• Text shown:
The Screwtape Letters makes the list of my significant books because it opened my eyes to the constant raging of spiritual warfare and heightened my perception of God, not as a someone we define, but as someone who defines us.

Sunday, February 21, 2010

Man Does Not Live by Bread Alone

In the weeks before Ash Wednesday, there were many moments when I got drawn into some kind of indulgence (food, internet, music, &c), and had the burning thought, "I need Lent!" It surprised me how much my soul longed for fasting.

There's a yearning again A thirst for discipline A hunger for things that are deeper (Cry in My Heart - Starfield)
When I depend too much on material things, my orientation turns back into myself, my image, my desires. The selfish soul is a miserable soul. Fasting is so powerful because it purges out the selfishness and turns the soul's orientation outside of itself--up toward God, and around toward men. I love that fasting is such a physical discipline. As corporeal humans, we need that. We can't forget that Christ is human as well, and He has physically sacrificed Himself for us in every way. Can't we be a little hungry for Him? Can't we endure a little silence for Him? A passage from St. Augustine's Confessions helped me think of it this way: if we can't have the physical discipline to get out of our comfortable beds in the morning, how can we have the spiritual discipline to get out of our comfortable sins? Getting up early is a denial of self-pleasure, but once you do it you really begin to live. Getting out of our sins is a denial of our flesh, but we can't truly begin to live until we wake up. Man does not live by bread alone, but by every word that comes forth from the mouth of God. The discipline of Lent helps us to lose our dependence on material things and become more dependent on the Word of God. This scripture has always meant a lot to me, but as a Catholic it totally blows me away, and here's why: Christ is the Word spoken by the Father, and He is the Bread that gives us eternal life. He is our literal nourishment. During Lent, my goal is to lose some of my attachments to worldly comforts and start really living on Christ.

Sunday, February 14, 2010

What We're Created For

Our bodies are designed to eat. Our mouths, teeth, salivary glands, tongue, esophagus, stomach...they all serve the purpose of nourishing us. When we don't eat, our bodies clearly communicate to us that something's wrong. They ache from pain and they yearn for food.

People everywhere are aching and yearning in pain from a different kind of malnourishment. They aren't doing what they are designed for, and they die.

Man has always asked what his purpose is. The question has existed for as long as man has existed. Why are we here?! What are we for, if anything? It's clear that we're designed for something larger than this life. Why else would we ache and yearn so much? We have so much desire inside of us that is almost always unsatisfied. Why? What do we desire?

We find comfort in relationships, in feeling wanted, and in feeling needed. We desire companionship, and most of all we NEED love. We find purpose and joy when we have love. It's the selfish, the lonely, and the closed souls who are miserable. To love is to have a healthy soul. To go without love is against our design, just like going without food goes against our design; it will make us sick and eventually kill us.

It's kind of like a love-shaped hole, but I wouldn't even call it a hole. I'd call it an existence. We're nothing without it.

• Jobs:
1. In the blog posts on Lent and human purpose, which body parts are listed as serving to nourish us?
2. Pick up the blog posts on Lent and human purpose right after their final sentence and keep writing.

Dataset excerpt
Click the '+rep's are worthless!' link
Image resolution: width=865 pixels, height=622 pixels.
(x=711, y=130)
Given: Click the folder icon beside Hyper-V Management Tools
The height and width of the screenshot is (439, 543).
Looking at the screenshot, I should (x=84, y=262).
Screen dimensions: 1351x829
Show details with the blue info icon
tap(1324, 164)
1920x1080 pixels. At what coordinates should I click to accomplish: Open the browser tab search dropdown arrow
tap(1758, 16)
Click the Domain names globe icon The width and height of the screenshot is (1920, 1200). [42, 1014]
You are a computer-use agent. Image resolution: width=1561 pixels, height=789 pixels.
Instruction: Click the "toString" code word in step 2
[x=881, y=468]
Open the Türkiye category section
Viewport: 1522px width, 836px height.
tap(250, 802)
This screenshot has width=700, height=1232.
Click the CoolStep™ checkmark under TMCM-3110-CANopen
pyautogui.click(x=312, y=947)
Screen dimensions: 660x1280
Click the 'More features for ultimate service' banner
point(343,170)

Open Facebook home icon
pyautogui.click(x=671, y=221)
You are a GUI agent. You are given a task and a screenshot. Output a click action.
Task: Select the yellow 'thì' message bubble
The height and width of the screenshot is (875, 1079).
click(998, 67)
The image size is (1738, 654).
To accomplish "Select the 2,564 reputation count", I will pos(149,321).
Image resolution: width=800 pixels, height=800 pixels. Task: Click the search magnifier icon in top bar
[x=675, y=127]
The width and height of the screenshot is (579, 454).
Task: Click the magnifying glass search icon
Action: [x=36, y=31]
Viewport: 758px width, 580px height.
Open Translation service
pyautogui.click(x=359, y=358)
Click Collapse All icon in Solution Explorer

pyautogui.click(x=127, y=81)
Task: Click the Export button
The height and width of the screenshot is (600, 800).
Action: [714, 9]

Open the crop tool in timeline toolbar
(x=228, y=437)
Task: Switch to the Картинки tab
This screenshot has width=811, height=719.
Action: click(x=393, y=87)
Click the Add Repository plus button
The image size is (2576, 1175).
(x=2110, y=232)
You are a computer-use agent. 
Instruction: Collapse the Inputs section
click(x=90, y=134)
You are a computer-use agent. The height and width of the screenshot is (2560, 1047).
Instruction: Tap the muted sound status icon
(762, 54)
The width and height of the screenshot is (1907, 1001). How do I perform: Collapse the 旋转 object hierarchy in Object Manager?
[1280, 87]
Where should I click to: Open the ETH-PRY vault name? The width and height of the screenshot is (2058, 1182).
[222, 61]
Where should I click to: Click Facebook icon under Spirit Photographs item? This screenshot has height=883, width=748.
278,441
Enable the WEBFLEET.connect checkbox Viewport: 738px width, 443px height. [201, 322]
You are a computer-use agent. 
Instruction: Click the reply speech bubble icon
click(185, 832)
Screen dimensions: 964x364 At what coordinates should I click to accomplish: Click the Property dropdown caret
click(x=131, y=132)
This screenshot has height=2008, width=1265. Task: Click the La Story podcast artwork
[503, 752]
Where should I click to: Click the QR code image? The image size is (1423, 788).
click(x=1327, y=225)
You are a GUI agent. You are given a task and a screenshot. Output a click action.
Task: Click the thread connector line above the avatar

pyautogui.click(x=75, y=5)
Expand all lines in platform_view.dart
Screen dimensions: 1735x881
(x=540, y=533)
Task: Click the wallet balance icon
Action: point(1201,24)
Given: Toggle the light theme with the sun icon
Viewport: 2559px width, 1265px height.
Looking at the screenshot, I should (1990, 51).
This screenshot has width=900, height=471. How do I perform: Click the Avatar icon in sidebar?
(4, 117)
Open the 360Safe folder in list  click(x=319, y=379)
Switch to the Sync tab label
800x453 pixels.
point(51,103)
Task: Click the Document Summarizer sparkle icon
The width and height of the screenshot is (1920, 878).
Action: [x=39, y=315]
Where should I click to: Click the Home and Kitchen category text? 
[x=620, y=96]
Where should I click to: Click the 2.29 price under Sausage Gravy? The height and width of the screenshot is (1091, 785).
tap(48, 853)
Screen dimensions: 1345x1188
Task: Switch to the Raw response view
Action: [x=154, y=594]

• Results by task:
1. Mouths, teeth, salivary glands, tongue, esophagus, and stomach.

2.
We are nothing without the Creator. The Creator designed us in His image. Did you ever wonder what that means? It probably doesn't mean that he made us look physically like Him. I think that when He designed us, He designed us to love. That's His mark on us, because HE IS LOVE. And He didn't just put it in our souls, He did put it on our bodies as well. Sex is supposed to be a physical manifestation of love. That's why, when it's misused, it causes us so much pain.

If there is a heaven, then it must be made of love.

Friday, February 5, 2010

Significant Books, Part VI

[Again, this series of Significant Books isn't necessarily my favorite books, but rather, books that have influenced me in my life or shaped my philosophy in some significant way.]

Nearly 6 years ago, I was sitting in my Baptist Sunday School class as the teacher was handing out blank cards to everyone. "We want to make this class interesting and relevant to you," he said, "so write down anything you might want to learn more about, and we'll try to answer your questions in the coming classes." I wrote down the weightiest question on mind--"What is the difference between Catholics & Protestants, and why are Protestants right?"

At that point, Catholicism was a large question mark in my mind--grown larger from my parents obvious interest in it. I knew it was controversial, but I had never heard a clear explanation as to what it was or why it was supposedly teaching a "different gospel."

I was probably more attentive during our next Sunday School class than I had ever been before. Afterward, I was unconvinced. I knew the arguments didn't hold water, and I was dying to know how to answer them. Catholicism and Fundamentalism by Karl Keating was the first book Dad gave me to help answer my many questions. I ate this thing like candy. It solidified all that I knew was right, but couldn't explain till that point. It pointed out the Scriptures and gave a true representation of what the Church taught. For the first year of our conversion, as I searched the Scriptures with new openness, I used this book as a tool to understand what the Church taught about it and why.

This book really didn't change a thing about what I believed. I knew that I was a Christian and I wanted to follow God. But the Church gave me a fuller and deeper understanding of Christianity and the tools to follow God in even more radical ways. It made my Christian faith more of a reality.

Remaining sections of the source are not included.